Let’s say your process produces “floobies”. In fact, you have invented a very nifty flooby generator, or Floobion, which you are rightly proud of, and you need to automate it. The floobion production cell is controlled by a 0-10V control signal, and requires PID control. (There are logic controls as well, which is why you picked a SPLat. You know that once you get into volume production of your Floobion we good folks at SPLat can make you a customized SPLat controller that will be a perfect match for your needs, including a direct flooby cell interface complete with negative warp ion generation. During prototyping you are buying that separately, at great expense). Anyhow, you sit down and make a plot of floobion output versus cell control voltage. It looks like this:
| Input V | Output F/hr |
|---|---|
| 0 | 0 |
| 0.5 | 0 |
| 1 | 10 |
| 2 | 130 |
| 5 | 500 |
| 10 | 1000 |
If you plot those numbers as a scatter diagram in Excel, you can use “Add Trendline” (right click the curve) to fit a straight line to the data and discover the equation is
F = 105V – 51
Now, you obviously need a flooby sensor to get feedback from your process into the SPLat. The best one you can find has a full range sensitivity of 1500F/Hr for 10V out. With 0F/Hr it gives 1V out, and it is (thankfully!) linear in between. Lets add those facts to our table:
| Process I/P V | Process O/P | Sensor O/P V |
|---|---|---|
| 0 | 0 | 1 |
| 0.5 | 0 | 1 |
| 1 | 10 | 1.06 |
| 2 | 130 | 1.78 |
| 5 | 500 | 4 |
| 10 | 1000 | 7 |
Now, PIDassist works with all numbers normalised to the range 0-1. Because we are above working with 10V either end, that means dividing the first and last columns by 10
| Process I/P Normalised | Process O/P | Sensor O/P Normalised |
|---|---|---|
| 0 | 0 | .1 |
| 0.05 | 0 | .1 |
| .1 | 10 | .106 |
| .2 | 130 | .178 |
| .5 | 500 | .4 |
| 1 | 1000 | .7 |
Again we enlist the help of Excel and its “Add Trendline” function to find the relationship between process control input and sensor output as
Sensor = 0.6322Control + 0.0691
This last equation is the one we are after, because it gives the final numbers we need to feed into PIDassist. The number 0.6322 is the process (output) gain and 0.0691 is the process output offset.

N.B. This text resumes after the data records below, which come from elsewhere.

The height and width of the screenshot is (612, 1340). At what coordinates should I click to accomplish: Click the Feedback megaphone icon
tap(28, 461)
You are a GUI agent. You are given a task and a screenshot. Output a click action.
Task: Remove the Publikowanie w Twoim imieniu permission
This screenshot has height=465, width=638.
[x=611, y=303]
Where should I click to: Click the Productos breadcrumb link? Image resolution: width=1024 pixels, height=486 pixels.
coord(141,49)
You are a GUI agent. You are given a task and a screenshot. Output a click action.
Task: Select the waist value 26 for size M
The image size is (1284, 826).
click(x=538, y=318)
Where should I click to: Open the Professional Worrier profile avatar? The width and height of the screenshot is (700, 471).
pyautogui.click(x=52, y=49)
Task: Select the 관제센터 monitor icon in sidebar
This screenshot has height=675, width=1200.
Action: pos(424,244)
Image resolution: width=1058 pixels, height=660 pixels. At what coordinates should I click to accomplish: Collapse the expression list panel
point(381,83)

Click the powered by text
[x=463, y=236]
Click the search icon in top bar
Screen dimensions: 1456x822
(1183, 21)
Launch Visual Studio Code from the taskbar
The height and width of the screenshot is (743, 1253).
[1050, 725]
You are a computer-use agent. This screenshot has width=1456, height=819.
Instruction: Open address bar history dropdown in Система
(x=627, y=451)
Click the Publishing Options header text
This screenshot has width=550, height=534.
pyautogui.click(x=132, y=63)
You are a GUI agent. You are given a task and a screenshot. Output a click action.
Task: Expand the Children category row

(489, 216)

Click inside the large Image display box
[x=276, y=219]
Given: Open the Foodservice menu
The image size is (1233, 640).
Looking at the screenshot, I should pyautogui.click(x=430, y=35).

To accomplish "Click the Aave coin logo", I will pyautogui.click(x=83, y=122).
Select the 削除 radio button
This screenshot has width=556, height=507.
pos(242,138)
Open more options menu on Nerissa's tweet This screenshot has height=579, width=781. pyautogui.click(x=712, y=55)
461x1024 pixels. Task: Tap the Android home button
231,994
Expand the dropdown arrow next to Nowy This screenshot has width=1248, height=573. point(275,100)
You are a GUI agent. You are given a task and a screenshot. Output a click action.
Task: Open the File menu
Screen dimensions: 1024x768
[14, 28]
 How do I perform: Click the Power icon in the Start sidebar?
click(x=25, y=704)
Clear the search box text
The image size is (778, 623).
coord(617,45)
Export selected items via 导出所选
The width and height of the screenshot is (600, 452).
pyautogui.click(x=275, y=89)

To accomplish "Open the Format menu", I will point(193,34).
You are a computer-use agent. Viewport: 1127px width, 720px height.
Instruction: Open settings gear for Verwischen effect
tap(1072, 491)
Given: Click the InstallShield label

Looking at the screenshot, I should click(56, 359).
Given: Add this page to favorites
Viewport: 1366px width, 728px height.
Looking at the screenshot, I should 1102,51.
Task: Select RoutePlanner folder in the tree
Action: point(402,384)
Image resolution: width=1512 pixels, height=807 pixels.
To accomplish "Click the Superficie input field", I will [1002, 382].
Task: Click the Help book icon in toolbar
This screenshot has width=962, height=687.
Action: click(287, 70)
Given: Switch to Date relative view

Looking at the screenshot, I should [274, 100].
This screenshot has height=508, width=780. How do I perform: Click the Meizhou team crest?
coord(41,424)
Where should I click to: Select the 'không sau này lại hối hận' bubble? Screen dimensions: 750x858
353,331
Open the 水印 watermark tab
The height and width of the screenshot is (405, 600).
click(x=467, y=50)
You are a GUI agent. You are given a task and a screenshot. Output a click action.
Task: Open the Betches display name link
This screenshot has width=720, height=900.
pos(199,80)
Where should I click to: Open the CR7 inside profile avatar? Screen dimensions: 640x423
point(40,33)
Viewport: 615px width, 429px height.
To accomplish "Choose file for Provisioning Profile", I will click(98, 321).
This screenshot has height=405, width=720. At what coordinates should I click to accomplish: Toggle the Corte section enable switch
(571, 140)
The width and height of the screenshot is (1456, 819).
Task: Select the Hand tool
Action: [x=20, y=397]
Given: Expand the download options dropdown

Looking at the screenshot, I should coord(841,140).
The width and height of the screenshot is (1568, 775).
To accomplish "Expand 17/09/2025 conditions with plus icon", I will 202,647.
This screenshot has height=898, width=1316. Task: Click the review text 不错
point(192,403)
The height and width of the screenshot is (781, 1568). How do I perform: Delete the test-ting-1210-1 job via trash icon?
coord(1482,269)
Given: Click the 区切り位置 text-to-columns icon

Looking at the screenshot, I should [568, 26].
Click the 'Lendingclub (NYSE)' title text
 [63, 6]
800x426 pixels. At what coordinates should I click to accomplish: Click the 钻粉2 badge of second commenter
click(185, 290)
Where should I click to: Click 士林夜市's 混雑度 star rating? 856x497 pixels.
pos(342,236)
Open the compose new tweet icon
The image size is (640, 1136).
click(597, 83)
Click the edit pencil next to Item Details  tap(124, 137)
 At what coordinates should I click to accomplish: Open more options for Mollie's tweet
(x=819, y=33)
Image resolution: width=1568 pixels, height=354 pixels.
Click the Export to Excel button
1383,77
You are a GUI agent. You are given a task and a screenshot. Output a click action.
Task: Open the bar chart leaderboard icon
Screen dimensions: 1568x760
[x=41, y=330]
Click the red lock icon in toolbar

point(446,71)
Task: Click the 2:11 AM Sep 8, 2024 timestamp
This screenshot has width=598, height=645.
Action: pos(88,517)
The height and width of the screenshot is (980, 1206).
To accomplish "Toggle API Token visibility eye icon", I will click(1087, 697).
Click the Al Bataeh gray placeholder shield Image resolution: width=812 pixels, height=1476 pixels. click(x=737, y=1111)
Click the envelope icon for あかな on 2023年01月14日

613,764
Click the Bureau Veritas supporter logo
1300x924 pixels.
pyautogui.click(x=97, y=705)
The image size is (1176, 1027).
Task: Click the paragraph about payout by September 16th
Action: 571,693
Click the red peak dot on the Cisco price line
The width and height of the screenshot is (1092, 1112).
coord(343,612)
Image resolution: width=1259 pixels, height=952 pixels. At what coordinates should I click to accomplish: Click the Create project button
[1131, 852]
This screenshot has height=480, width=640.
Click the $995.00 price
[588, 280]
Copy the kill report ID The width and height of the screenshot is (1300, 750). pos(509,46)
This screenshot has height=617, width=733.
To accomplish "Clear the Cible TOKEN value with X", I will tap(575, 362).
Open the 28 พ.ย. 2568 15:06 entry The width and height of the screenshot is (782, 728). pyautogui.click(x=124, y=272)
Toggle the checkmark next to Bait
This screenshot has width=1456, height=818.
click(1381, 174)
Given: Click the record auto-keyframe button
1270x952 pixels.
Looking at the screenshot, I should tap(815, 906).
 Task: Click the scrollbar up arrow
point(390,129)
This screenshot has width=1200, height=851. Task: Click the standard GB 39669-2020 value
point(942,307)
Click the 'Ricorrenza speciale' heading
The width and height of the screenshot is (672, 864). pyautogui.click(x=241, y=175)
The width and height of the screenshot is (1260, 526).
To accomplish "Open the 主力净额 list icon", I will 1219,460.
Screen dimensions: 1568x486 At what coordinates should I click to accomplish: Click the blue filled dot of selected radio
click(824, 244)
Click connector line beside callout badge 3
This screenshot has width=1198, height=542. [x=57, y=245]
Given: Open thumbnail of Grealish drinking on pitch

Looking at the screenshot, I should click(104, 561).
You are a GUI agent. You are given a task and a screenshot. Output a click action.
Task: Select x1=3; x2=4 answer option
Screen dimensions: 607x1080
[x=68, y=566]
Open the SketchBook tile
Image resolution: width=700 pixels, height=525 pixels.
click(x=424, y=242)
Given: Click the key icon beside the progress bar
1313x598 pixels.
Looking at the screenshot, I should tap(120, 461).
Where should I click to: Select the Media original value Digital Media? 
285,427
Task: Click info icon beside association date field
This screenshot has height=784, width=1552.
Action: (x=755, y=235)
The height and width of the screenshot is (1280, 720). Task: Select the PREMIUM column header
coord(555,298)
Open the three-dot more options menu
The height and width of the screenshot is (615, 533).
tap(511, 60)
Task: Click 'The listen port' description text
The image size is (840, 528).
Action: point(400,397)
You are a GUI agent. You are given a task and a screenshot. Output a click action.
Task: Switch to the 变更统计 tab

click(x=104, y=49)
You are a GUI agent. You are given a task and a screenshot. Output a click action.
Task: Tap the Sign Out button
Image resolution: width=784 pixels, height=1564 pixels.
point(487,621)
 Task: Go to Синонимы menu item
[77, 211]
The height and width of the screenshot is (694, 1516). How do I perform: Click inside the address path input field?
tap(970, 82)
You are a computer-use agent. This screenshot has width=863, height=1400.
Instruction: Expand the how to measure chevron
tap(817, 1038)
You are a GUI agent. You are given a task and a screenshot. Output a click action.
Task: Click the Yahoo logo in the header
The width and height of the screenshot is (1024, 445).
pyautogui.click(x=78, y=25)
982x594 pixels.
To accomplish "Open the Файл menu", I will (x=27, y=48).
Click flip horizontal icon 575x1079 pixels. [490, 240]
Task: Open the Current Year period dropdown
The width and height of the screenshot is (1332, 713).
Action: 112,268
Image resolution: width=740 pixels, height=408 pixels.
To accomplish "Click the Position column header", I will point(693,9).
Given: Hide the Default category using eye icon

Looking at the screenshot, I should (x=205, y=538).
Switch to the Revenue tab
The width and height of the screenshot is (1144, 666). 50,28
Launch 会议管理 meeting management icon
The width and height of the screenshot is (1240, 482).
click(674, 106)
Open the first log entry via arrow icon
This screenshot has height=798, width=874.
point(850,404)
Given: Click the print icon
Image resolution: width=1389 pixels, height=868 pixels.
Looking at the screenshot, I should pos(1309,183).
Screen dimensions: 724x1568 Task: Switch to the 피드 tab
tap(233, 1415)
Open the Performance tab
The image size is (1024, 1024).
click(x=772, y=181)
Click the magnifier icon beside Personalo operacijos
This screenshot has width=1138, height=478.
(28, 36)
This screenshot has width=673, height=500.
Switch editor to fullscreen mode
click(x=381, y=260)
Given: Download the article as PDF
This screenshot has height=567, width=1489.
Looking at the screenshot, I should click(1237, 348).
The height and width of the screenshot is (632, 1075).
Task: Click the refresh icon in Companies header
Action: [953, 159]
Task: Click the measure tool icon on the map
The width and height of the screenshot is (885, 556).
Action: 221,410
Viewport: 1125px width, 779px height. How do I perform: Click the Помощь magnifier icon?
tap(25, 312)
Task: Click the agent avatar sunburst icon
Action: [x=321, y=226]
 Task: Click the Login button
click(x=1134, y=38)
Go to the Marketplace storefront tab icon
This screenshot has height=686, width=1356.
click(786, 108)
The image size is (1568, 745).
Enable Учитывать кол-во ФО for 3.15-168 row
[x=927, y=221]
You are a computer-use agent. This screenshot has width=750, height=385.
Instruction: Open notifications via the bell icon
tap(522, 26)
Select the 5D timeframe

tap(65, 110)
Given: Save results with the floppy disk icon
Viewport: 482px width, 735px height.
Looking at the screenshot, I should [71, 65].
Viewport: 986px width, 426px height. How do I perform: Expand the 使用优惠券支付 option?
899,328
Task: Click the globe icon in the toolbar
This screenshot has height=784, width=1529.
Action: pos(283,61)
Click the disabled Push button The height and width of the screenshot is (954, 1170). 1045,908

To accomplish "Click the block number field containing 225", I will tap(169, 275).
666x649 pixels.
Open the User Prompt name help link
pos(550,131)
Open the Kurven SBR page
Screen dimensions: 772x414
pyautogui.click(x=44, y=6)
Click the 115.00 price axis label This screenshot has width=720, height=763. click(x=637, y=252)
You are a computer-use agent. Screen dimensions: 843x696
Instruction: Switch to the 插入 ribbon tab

It is interesting to note that the largest number you can get as an input to the SPLat is 0.6322+0.0691=0.7013 (slightly different to 0.7 because the trendline is a best-fit to a function that is not an absolutely straight line). That is the normalised sensor output at a process output of 1000 floobies/hr. Now, because our controller will eventually be seeking to adjust that value to equal the setpoint, the setpoint should never be set higher than 0.7. That is something to keep in mind when doing simulation runs.
By the way, the fact that the sensor has an offset of 1V or 0.1 normalised unit means that if you want to display the output or the setpoint in engineering units (i.e. Floobies), you will have to do some extra sums in your program. Be very careful how you do this so you don’t change the gain seen by the controller function.
It may be that your process is inverting. That means its output decreases when the control input increases. If that is the case you should wind up with a negative value for process gain and an output offset that is equal to the maximum output of the process. In this context the “output of the process” is actually the output of whatever sensor you have measuring floobies.